Do I need to worry about out-of-order execution (OOE)? If so, would the reader using memcpy to get the entire shared memory segment overcome the OOE issues on the reader side? (This assumes that memcpy performs it's copy linearly and ascending through the address space. Is that assumption valid?)
Modern hardware is actually anything but sequentially consistent. Thus, this is not guaranteed to work as such if you don't execute memory barriers at the appropriate spots. Barriers are needed because the architecture implements a weaker shared memory consistency model than sequential consistency. This as such has nothing to do with pipelining or OoO, but with allowing multiple processors to efficiently access the memory system in parallel. See e.g. Shared memory consistency models: A tutorial. On a uniprocessor, you don't need barriers, because all the code executes sequentially on that one processor.
Also, there is no need to have two time fields, a sequence count is probably a better choice as there is no need to worry whether two updates are so close that they get the same timestamp, and updating a counter is much faster than getting the current time.
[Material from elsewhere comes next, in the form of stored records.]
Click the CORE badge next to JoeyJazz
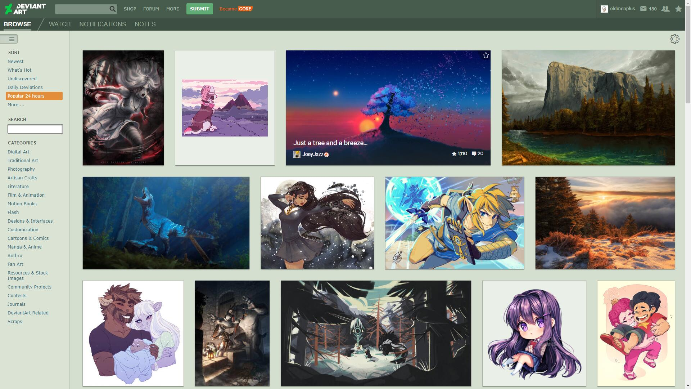The height and width of the screenshot is (389, 691). [x=326, y=154]
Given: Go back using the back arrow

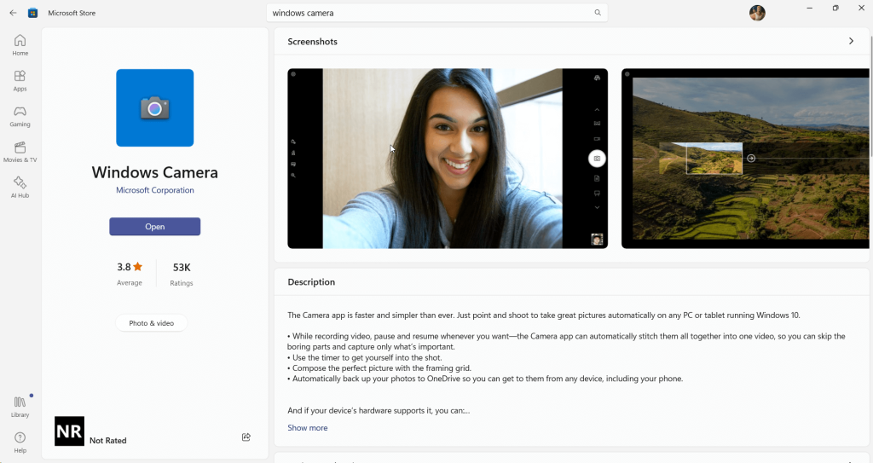Looking at the screenshot, I should (x=13, y=13).
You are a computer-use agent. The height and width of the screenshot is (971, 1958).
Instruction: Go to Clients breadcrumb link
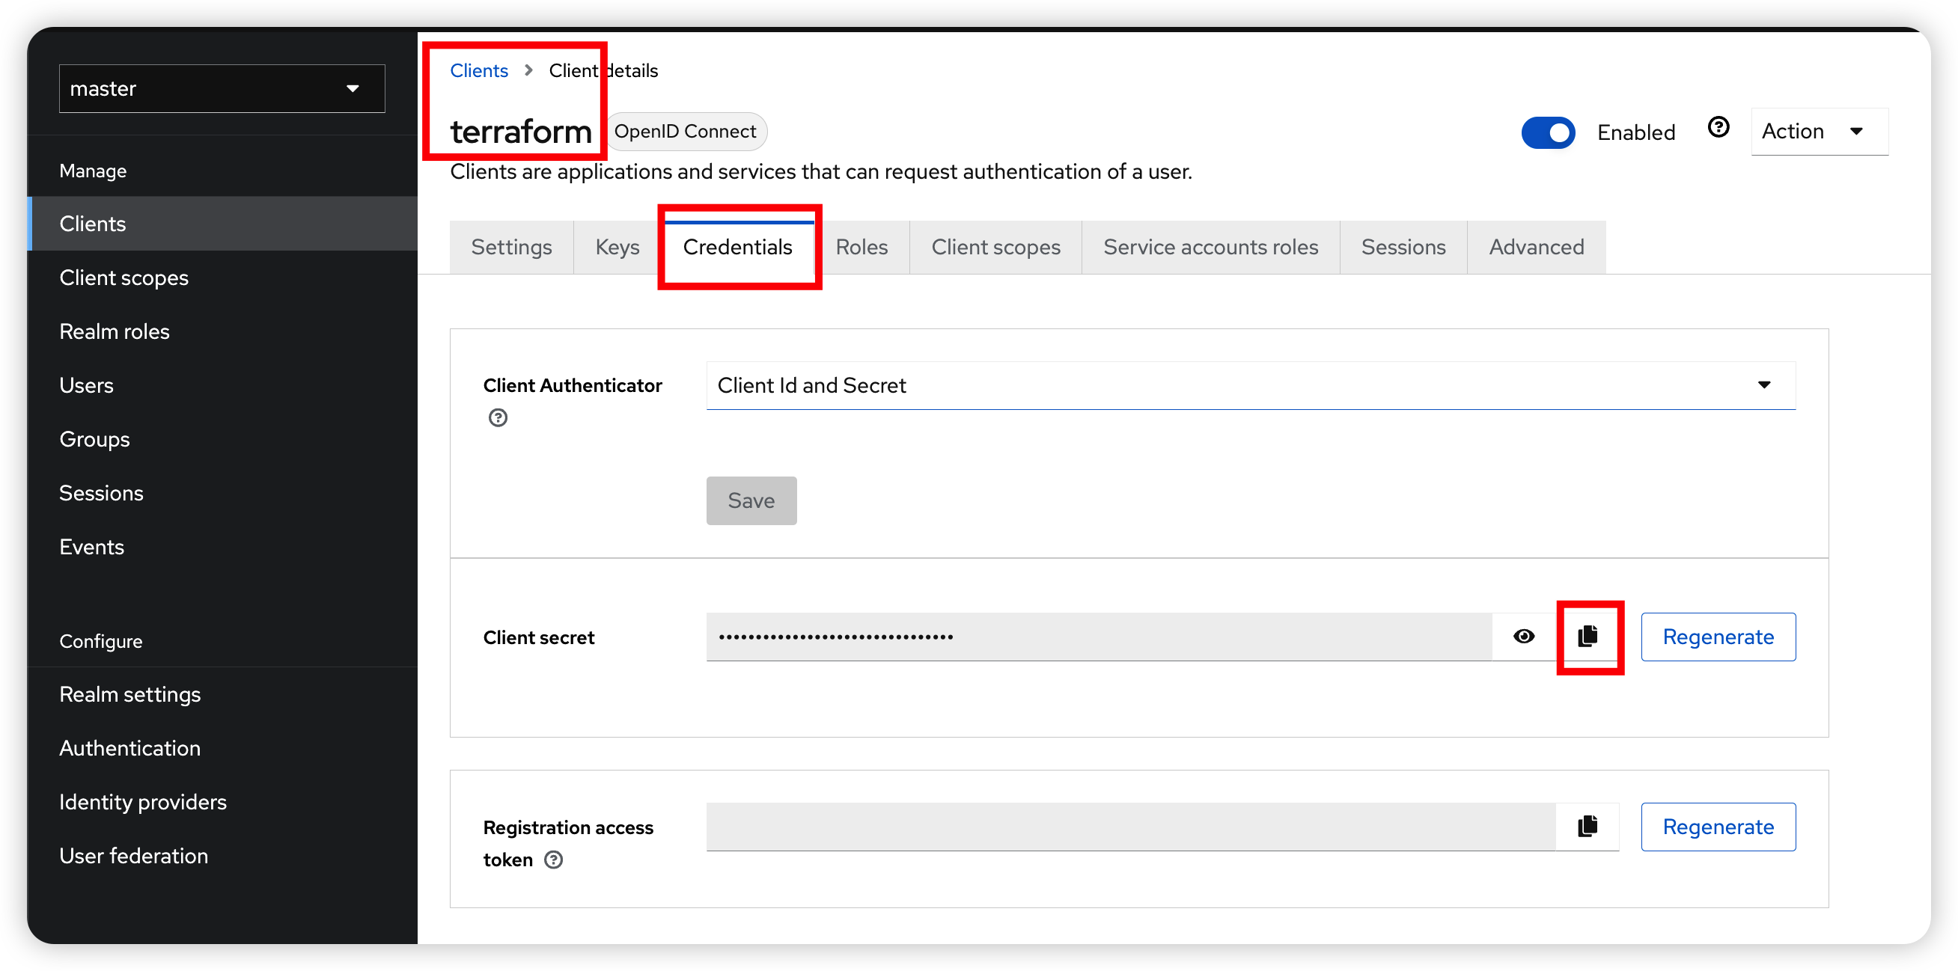pyautogui.click(x=479, y=71)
Also, there is no chance that the clock moves backwards in time which might happen e.g. when ntpd adjusts for clock drift. Though this last problem can be overcome on Linux by using clock_gettime(CLOCK_MONOTONIC, ...). Another advantage of using sequence counters instead of timestamps is that you need only one sequence counter. The writer increments the counter both before writing the data, and after the write is done. Then the reader reads the sequence number, checks that it's even, and if so, reads the data, and finally then reads the sequence number again and compares to the first sequence number. If the sequence number is odd, it means a write is in progress, and there is no need to read the data.
The Linux kernel uses a locking primitive called seqlocks that do something like the above. If you're not afraid of "GPL contamination", you can google for the implementation; As such it's trivial, but the trick is getting the barriers correct.
Joe Duffy gives the exact same algorithm and calls it: "A scalable reader/writer scheme with optimistic retry".
It works.
You need two sequence number fields.
You need to read and write them in opposite order.
You might need to have memory barriers in place, depending on the memory ordering guarantees of the system.
Specifically, you need read acquire and store release semantics for the readers and writers when they access t0 or t1 for reading and writing respectively.
What instructions are needed to achieve this, depends on the architecture. E.g. on x86/x64, because of the relatively strong guarantees one needs no machine specific barriers at all in this specific case*.
* one still needs to ensure that the compiler/JIT does not mess around with loads and stores , e.g. by using volatile (that has a different meaning in Java and C# than in ISO C/C++. Compilers may differ, however. E.g. using VC++ 2005 or above with volatile it would be safe doing the above. See the "Microsoft Specific" section. It can be done with other compilers as well on x86/x64. The assembly code emitted should be inspected and one must make sure that accesses to t0 and t1 are not eliminated or moved around by the compiler.)
As a side note, if you ever need MFENCE, lock or [TopOfStack],0 might be a better option, depending on your needs.